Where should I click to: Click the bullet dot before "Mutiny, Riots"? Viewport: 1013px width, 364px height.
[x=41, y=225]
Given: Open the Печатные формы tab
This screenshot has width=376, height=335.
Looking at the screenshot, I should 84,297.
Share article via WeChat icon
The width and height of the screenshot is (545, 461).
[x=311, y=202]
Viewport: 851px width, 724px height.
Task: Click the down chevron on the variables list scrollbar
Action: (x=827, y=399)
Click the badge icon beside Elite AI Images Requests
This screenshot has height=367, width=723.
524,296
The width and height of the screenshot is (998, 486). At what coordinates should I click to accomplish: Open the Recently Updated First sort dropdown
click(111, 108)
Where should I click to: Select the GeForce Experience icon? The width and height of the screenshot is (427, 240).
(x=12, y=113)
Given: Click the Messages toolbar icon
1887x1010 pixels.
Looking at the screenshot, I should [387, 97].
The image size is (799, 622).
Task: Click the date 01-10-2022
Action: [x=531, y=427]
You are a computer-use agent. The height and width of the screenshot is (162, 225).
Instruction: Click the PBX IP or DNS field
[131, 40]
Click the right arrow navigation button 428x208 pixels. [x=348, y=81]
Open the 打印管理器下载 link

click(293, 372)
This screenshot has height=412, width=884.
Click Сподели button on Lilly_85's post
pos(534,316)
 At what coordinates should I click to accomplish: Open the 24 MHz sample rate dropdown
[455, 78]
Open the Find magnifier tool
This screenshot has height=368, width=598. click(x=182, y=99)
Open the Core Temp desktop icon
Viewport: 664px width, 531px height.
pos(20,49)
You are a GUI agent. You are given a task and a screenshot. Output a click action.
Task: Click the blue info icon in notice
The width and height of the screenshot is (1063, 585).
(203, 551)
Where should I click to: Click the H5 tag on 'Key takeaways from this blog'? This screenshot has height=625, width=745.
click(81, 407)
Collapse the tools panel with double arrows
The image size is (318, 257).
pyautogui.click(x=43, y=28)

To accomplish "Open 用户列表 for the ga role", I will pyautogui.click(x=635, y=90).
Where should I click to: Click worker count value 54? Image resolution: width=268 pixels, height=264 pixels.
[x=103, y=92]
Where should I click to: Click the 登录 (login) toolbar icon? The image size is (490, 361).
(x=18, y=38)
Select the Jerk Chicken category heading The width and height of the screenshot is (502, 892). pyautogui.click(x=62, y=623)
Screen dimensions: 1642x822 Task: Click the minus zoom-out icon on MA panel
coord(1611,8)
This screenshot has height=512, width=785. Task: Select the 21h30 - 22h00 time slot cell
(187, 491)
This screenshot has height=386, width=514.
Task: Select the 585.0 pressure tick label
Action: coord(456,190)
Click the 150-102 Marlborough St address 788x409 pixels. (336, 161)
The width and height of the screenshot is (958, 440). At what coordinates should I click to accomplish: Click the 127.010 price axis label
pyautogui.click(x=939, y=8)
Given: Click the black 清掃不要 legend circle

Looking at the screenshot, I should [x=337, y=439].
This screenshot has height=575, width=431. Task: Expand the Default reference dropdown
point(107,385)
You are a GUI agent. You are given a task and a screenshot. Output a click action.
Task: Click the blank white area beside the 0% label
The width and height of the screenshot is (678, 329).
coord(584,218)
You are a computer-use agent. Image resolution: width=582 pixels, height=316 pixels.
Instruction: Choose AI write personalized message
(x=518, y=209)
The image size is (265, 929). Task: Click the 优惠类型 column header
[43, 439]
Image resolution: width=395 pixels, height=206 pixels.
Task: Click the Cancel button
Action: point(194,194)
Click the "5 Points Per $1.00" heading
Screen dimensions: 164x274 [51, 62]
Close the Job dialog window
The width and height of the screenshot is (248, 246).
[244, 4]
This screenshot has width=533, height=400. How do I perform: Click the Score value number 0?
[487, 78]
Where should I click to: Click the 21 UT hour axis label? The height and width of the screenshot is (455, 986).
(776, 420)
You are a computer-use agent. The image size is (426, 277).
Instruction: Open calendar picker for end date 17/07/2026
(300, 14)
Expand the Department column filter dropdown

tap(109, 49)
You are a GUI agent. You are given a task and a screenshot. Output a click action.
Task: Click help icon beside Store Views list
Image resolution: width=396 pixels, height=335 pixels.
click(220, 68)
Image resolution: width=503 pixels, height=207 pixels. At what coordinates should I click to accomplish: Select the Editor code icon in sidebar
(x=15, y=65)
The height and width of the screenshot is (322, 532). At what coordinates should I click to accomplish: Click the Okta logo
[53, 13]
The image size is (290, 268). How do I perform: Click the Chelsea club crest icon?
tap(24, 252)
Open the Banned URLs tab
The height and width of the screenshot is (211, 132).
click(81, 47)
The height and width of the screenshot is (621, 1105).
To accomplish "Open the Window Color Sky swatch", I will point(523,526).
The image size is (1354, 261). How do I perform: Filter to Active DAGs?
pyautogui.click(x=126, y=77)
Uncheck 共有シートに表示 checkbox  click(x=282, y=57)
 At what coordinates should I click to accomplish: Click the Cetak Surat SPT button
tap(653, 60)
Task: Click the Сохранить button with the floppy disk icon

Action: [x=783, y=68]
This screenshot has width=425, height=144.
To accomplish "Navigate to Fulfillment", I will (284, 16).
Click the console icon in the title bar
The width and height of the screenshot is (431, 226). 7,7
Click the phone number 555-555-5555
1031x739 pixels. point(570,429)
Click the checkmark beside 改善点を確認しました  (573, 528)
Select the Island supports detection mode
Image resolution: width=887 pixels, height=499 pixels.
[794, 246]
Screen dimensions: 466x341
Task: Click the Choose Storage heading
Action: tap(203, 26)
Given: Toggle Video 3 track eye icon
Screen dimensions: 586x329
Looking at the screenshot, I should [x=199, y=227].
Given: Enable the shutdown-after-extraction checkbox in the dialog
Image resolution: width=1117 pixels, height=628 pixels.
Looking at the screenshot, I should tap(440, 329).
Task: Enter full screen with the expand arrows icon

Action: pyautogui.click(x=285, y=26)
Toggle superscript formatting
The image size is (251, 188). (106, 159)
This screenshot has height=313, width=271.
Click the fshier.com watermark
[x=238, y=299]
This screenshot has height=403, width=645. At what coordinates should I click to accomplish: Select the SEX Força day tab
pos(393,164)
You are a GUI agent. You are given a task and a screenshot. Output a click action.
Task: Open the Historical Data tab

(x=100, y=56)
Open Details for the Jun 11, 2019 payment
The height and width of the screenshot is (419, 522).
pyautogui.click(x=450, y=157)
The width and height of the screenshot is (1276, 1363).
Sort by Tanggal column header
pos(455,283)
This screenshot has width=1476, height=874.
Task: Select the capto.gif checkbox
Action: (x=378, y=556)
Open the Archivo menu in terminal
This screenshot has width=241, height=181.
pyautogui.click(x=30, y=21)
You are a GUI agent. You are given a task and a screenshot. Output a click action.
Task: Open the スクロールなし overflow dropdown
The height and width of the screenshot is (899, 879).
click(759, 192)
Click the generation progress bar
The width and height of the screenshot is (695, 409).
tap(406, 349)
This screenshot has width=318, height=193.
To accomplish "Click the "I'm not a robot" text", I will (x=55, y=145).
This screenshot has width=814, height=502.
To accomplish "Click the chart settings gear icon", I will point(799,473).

========

Activity: Among the records above, find each line holding "computer" and list it.

Answer space:
You are a computer-use agent. The height and width of the screenshot is (162, 225).
You are a computer-use agent. Image resolution: width=582 pixels, height=316 pixels.
You are a computer-use agent. The image size is (426, 277).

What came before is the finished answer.